*** Opening Working data ***

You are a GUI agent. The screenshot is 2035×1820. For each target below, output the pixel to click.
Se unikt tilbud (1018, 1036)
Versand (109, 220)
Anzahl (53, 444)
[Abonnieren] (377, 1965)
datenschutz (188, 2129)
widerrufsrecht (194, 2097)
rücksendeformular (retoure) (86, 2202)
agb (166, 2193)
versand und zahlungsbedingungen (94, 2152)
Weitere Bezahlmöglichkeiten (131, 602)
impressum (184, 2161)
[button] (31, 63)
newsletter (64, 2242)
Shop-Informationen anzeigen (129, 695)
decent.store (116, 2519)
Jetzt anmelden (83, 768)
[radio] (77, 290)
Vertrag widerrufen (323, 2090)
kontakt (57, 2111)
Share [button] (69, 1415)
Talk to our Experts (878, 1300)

*** Closing Working data ***

Task
Make a precise copy of the records in their entirety.

The answer
You are a GUI agent. The screenshot is 2035×1820. For each target below, output the pixel to click.
Se unikt tilbud (1018, 1036)
Versand (109, 220)
Anzahl (53, 444)
[Abonnieren] (377, 1965)
datenschutz (188, 2129)
widerrufsrecht (194, 2097)
rücksendeformular (retoure) (86, 2202)
agb (166, 2193)
versand und zahlungsbedingungen (94, 2152)
Weitere Bezahlmöglichkeiten (131, 602)
impressum (184, 2161)
[button] (31, 63)
newsletter (64, 2242)
Shop-Informationen anzeigen (129, 695)
decent.store (116, 2519)
Jetzt anmelden (83, 768)
[radio] (77, 290)
Vertrag widerrufen (323, 2090)
kontakt (57, 2111)
Share [button] (69, 1415)
Talk to our Experts (878, 1300)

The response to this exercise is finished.